## TASK PROMPT
Please repeat every line from the one containing "Task: Share the Sandeep Bansal tweet" down to the end of the rows, leaving the pictures out of your answer.

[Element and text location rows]
## Begin

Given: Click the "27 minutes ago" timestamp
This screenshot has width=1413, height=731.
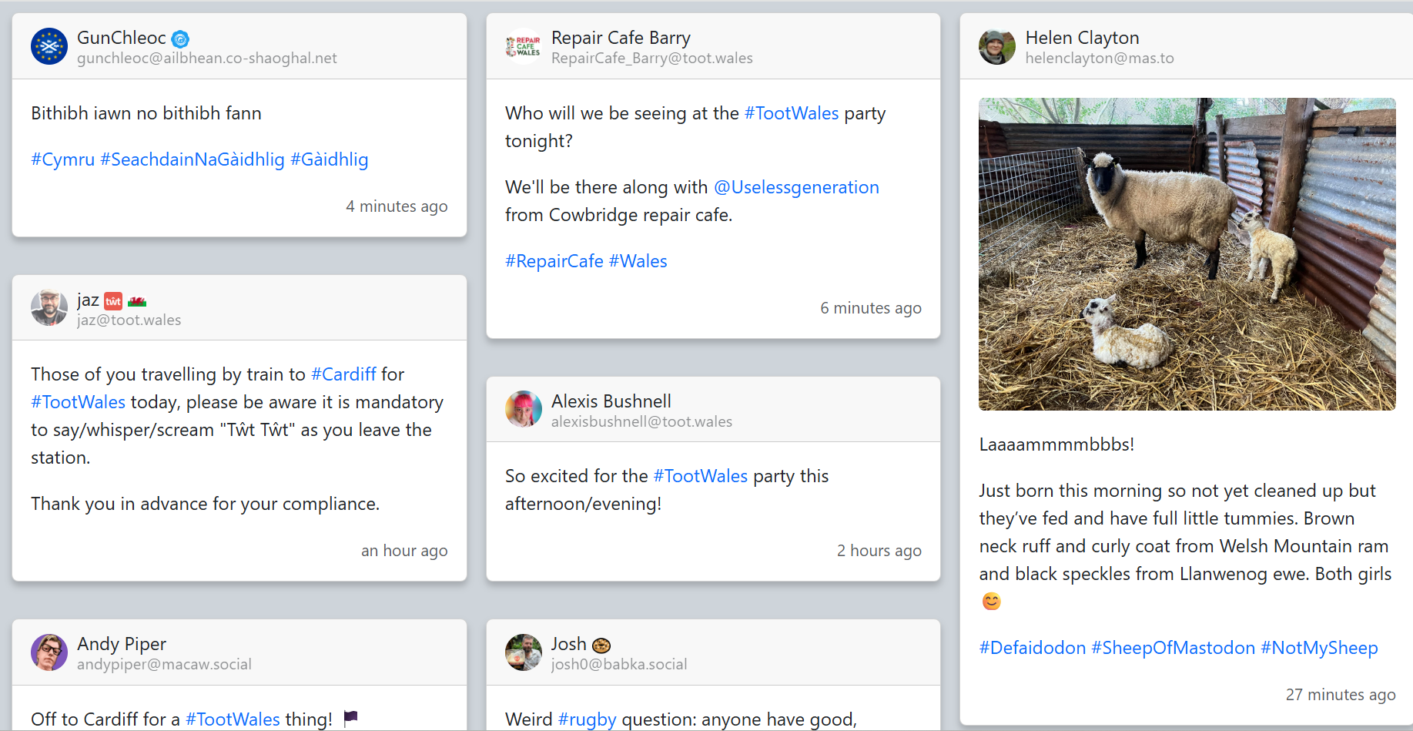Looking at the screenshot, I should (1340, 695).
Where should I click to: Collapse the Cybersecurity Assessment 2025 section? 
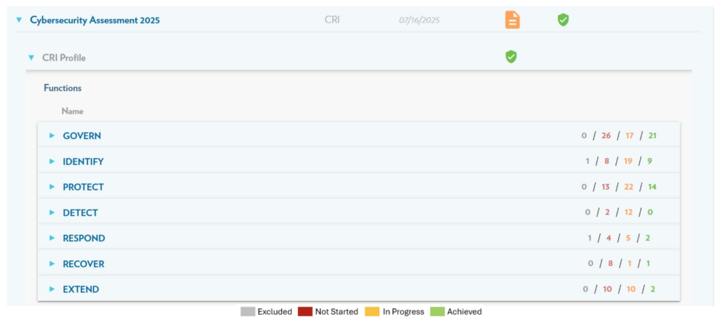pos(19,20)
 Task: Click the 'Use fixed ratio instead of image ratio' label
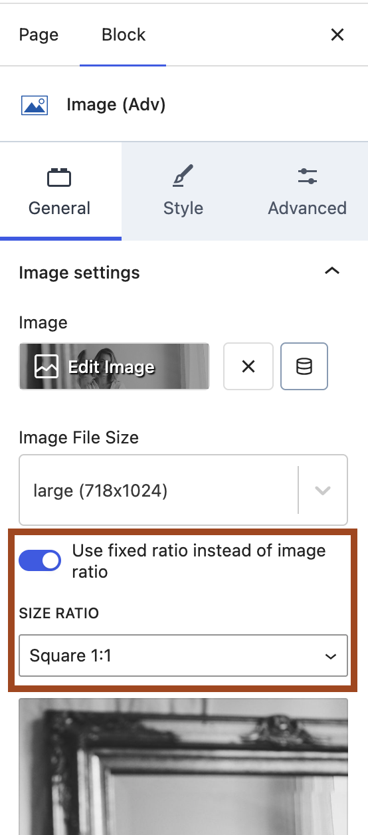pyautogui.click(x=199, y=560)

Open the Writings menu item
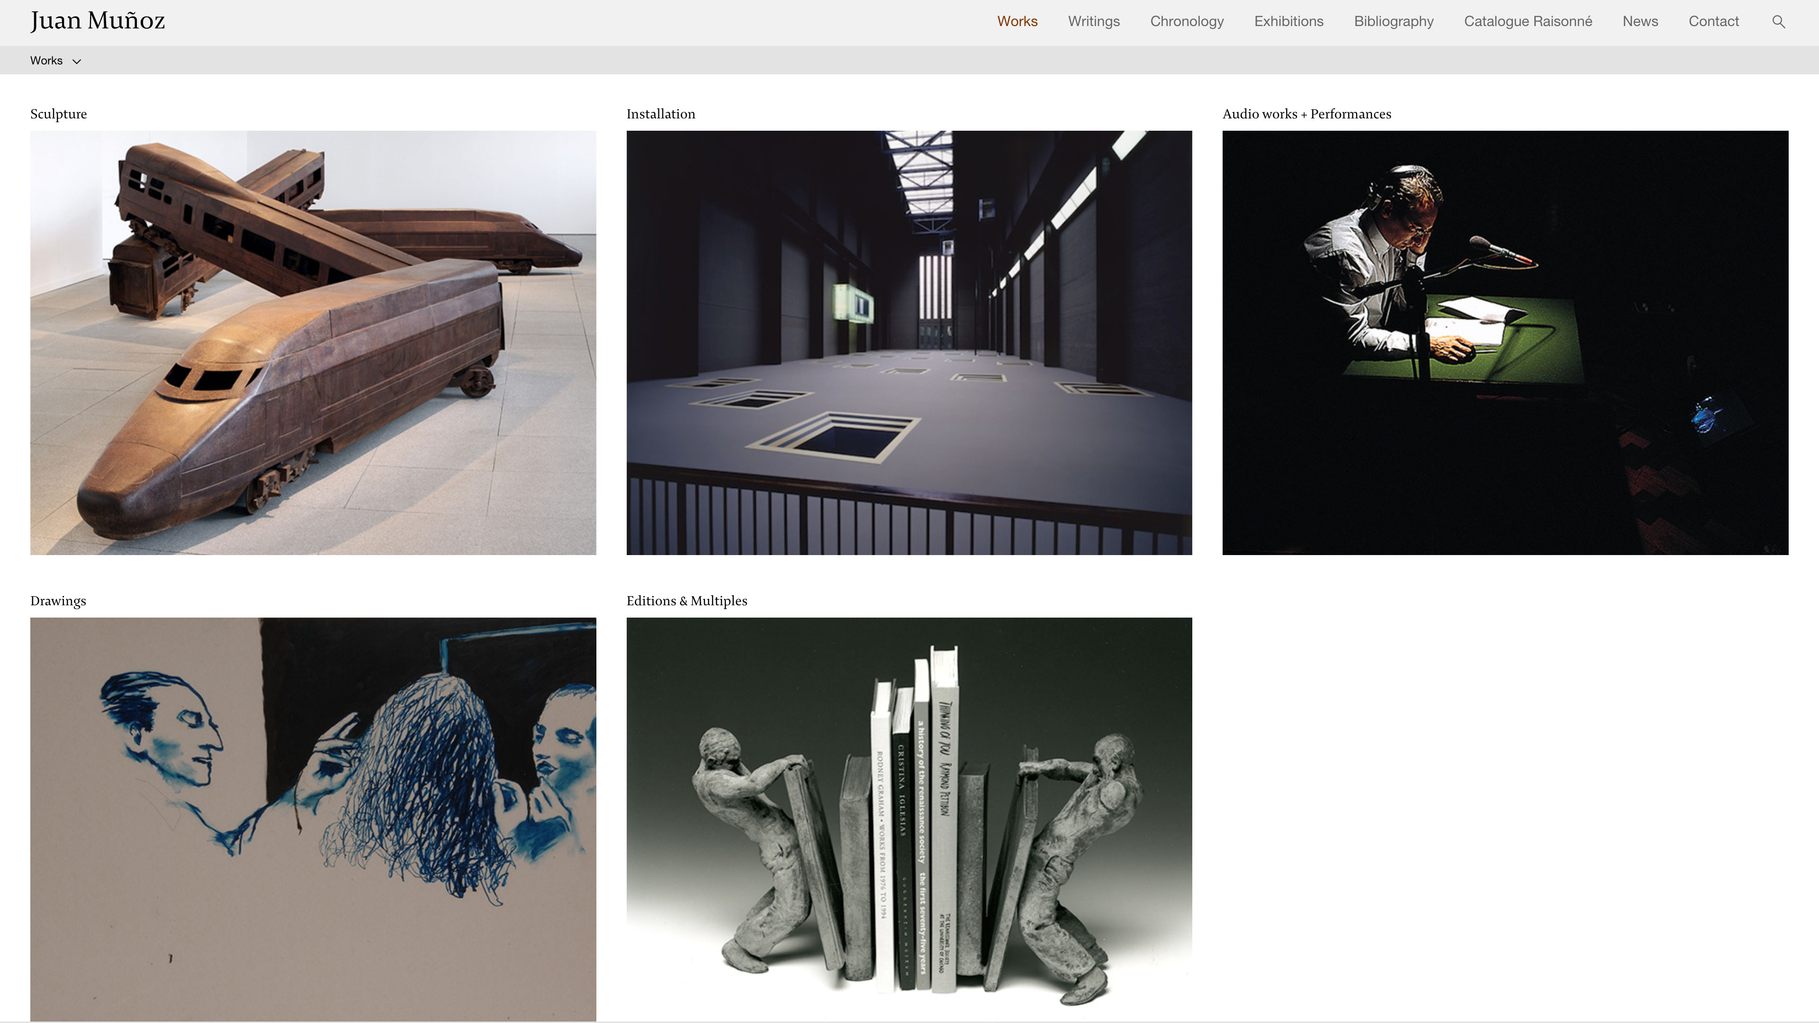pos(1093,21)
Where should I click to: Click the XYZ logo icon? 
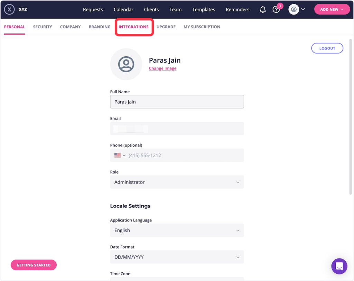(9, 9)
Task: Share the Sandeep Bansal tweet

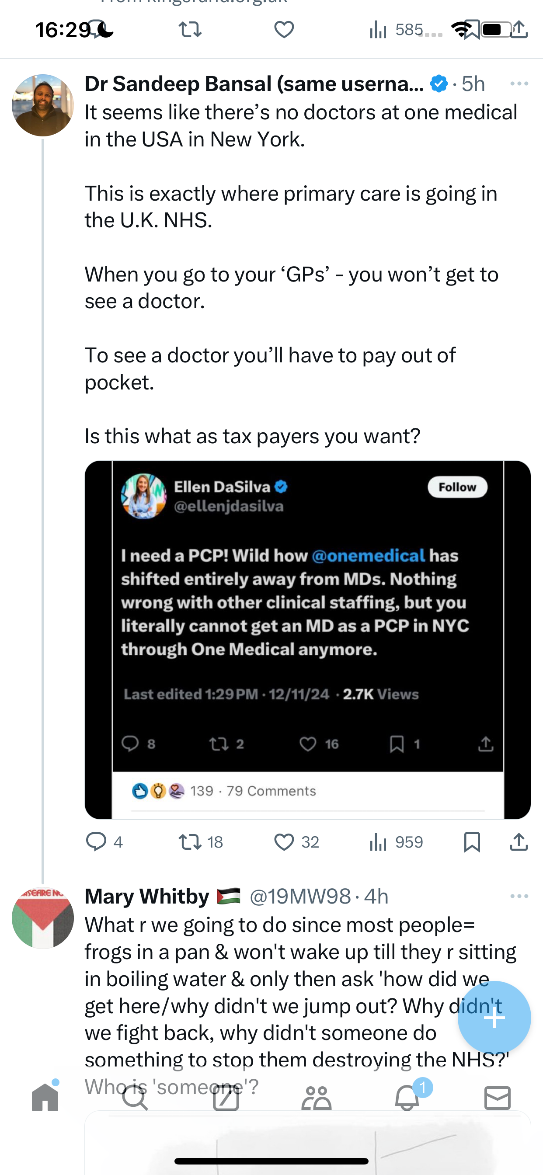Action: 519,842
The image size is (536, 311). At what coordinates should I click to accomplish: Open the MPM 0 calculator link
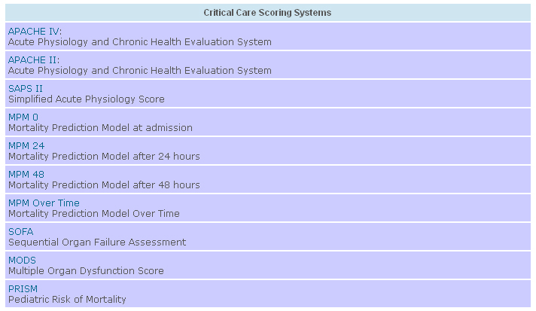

## End

## TASK RESULT
Task: Share the Sandeep Bansal tweet

Action: 519,842
The image size is (536, 311). At what coordinates should I click to accomplish: Open the MPM 0 calculator link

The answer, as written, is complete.